The scallion pancakes were crispy but needed more of the namesake ingredient.
More than two years ago Liu Chaosheng took over Hong Kong Palace, a modest storefront in Falls Church, and rewrote the entire menu. Gone were HKP’s Cantonese dishes (even if the promise of them remained with the name of the place), replaced by Liu’s specialty, the numbing and spicy dishes of Szechwan.
It was a tasty switcheroo.
Well, little did I realize until a couple of weeks ago that Liu has done much the same thing at China Jade in the Derwood neighborhood north of Rockville. He and some partners bought out the previous owners in February and revamped the menu, adding a good 100 Szechwan dishes to it.
But they did one thing differently in Derwood: They kept the Cantonese food, too. The new owners opted to retain chef Chun Lee, who handles the Cantonese side of the menu, says manager Maggie Wang.
Lee shares the kitchen with Hu Ping, who tackles the day-to-day Szechwan cooking at China Jade. Hu and Liu were apparently classmates at the Szechwan Institute of Culinary Arts and Science, according to the China Jade Web site.

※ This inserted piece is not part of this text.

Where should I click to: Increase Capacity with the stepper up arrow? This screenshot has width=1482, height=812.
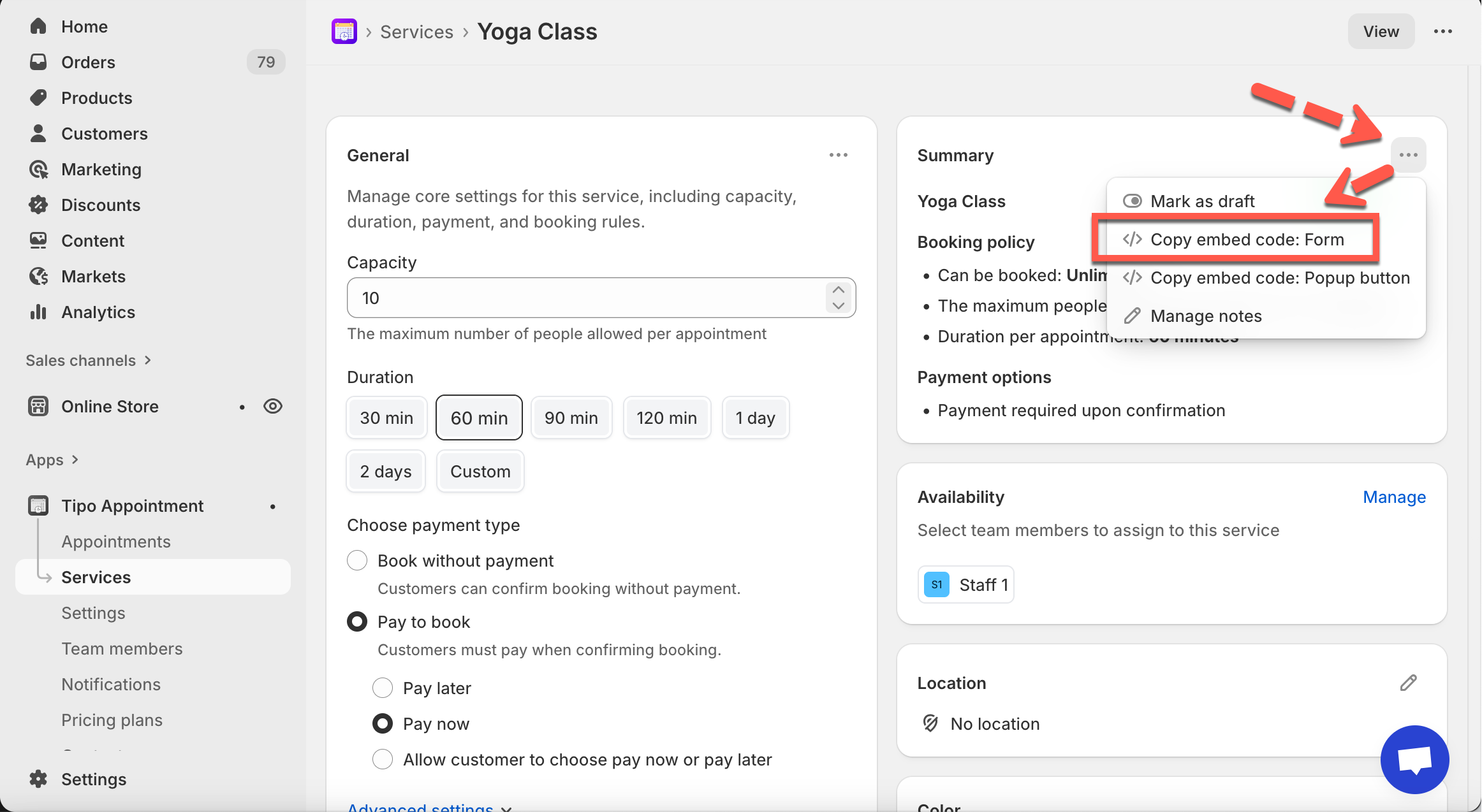point(838,290)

Liu visits the restaurant frequently and helps prepare sauces in advance, the manager says, but he still spends most of his time at Hong Kong Palace.
As far as the cooking goes at China Jade, I can only speak to the Szechwan dishes we ordered. I didn’t get around the Cantonese plates. Truth to tell, it’s hard to bypass Szechwan cooking when I find it, particularly when it’s prepared under Liu’s guidance, no matter how far removed.
More dishes after the jump.

The spicy dried beef packs serious heat and a satisfying, jerky-like chew.

The ma-po tofu boasts these firm silken cubes amid an oil-heavy sauce studded with fermented black beans and ground pork, but I thought the dish needed more Szechwan peppercorns. My lips were barely tingling.

The double-cooked pork features an oyster-style sauce with fresh garlic leaves, rather than the black-bean sauce found at some other Szechwan outlets. The dish was loaded with peppers which provided plenty of heat to counter the thin slices of fatty pork. This was the best dish I sampled.

I was tempted to order the “Bullfrog with Beer Sauce,” which manager Wang tells me is a traditional Szechwan dish prepared with a whole fresh frog. “It’s really good,” she says. It’s “much better than the chicken.”